◆ **Page excerpt**:
+++
Value-Oriented Management System
In order to manage and control the Group, Bertelsmann uses revenue, operating EBITDA and Bertelsmann Value Added (BVA) as strictly defined central performance indicators to directly assess business development; these correspondingly form the basis of the outlook report. In view of the Bertelsmann Group’s growth strategy and the associated expansion of its investment activity, operating EBITDA has been used as a central performance indicator since the start of the 2014 financial year for determining the operating earnings power. Operating EBITDA is determined as earnings before interest, tax, depreciation and amortization and is adjusted for special items. This makes it a meaningful key performance indicator for determining a sustainable operating result.
Revenue as a growth indicator of businesses increased significantly in the first half of 2014 by 6.7 percent to €7.8 billion (H1 2013: €7.4 billion). Operating EBITDA of €1,015 million during the reporting period was above the previous year’s figure (H1 2013: €1,011 million).
The central performance indicator for assessing the profitability from operations and return on invested capital is BVA. BVA measures the profit realized above and beyond the appropriate return on invested capital. This form of value orientation is reflected in strategic investment and portfolio planning and the management of Group operations and is the basis for management compensation. BVA is calculated as the difference between net operating profit after tax (NOPAT) and the cost of capital. NOPAT is calculated as operating EBIT less a standard 33 percent flat rate of tax. Cost of capital is the product of the weighted average cost of capital and the level of capital invested. The uniform weighted average cost of capital after taxes is 8 percent. Invested capital is calculated on the basis of the Group’s operating assets less non-interest-bearing operating liabilities. The present value of operating leases is also taken into account when calculating the invested capital. BVA was €4 million in the first half of 2014 (H1 2013: €102 million). The decline is primarily attributable to the increase in invested capital as a result of the increased acquisition activity.
Bertelsmann’s management and controlling system also includes the internal financial targets outlined under “Net Assets and Financial Position.” The Group is managed and controlled on the basis of these financing principles and they form part of the value-oriented management system in the broader sense of the term, along with the EBITDA margin, the Cash Conversion Rate and non-financial performance indicators.
+++
◆ **Record extracts**:
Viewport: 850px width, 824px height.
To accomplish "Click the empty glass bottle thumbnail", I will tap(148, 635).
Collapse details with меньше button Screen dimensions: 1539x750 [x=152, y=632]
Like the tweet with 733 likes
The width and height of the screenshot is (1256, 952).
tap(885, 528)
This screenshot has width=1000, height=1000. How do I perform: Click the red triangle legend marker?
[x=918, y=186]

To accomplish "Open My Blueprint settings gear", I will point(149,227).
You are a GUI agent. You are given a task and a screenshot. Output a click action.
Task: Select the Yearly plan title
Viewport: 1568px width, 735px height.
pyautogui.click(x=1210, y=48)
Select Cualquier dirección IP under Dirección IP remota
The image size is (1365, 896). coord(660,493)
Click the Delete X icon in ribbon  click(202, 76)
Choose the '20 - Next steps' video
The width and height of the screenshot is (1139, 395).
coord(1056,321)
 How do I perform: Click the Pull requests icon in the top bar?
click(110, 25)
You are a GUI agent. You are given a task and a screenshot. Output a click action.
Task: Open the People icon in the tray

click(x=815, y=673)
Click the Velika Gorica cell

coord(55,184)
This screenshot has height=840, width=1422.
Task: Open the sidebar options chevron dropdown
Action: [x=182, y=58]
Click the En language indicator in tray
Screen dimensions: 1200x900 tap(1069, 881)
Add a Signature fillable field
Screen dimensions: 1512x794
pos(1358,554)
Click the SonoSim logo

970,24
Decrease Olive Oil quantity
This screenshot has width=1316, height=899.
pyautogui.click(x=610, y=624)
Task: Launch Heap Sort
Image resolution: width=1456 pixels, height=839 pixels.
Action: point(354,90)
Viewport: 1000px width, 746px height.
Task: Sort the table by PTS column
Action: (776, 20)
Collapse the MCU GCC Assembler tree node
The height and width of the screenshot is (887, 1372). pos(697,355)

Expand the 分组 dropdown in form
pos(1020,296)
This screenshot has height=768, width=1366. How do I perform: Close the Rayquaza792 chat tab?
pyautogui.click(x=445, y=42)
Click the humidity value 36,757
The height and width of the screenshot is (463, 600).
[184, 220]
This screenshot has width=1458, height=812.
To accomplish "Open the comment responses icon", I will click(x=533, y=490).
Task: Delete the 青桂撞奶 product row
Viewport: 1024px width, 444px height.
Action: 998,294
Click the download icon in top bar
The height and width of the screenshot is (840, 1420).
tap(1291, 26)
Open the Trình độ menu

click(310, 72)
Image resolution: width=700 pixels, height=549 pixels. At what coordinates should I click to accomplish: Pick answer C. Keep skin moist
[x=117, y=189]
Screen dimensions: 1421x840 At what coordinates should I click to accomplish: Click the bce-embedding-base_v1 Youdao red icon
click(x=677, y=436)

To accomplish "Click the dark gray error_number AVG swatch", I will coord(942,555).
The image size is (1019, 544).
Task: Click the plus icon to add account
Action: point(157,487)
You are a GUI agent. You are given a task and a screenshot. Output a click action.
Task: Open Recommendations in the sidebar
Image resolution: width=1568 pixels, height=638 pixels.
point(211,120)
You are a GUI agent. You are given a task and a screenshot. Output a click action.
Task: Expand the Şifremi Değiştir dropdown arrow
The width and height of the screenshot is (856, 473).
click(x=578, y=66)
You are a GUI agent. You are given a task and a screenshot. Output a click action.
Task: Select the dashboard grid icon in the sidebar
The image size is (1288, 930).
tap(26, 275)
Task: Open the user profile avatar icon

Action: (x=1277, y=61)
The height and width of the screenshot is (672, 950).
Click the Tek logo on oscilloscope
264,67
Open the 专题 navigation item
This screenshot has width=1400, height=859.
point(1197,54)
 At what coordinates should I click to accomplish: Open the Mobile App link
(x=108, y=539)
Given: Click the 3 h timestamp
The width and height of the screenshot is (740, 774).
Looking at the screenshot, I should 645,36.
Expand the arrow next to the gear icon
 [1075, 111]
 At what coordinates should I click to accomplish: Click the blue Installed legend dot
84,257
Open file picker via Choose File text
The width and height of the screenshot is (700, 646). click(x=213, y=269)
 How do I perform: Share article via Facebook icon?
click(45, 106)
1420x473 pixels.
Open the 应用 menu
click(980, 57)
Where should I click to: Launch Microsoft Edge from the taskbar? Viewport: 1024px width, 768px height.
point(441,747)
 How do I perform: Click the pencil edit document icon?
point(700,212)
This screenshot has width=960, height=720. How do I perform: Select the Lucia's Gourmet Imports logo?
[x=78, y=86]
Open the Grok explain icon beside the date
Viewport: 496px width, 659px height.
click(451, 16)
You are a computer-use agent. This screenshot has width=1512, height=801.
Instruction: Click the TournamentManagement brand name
+++
◆ **Exercises to complete**:
A. In the Bertelsmann excerpt, why did BVA fall in the first half of 2014? Answer in one to three sentences.
B. According to the Bertelsmann excerpt, what is the uniform weighted average cost of capital after taxes?
C. Put this sentence from the Bertelsmann excerpt into German: "The uniform weighted average cost of capital after taxes is 8 percent."

◆ **Solutions to the problems**:
A. BVA fell to €4 million from €102 million a year earlier, mainly because invested capital rose. That rise came from more acquisition activity.

B. 8 percent.

C. Die einheitlichen gewichteten durchschnittlichen Kapitalkosten nach Steuern betragen 8 Prozent.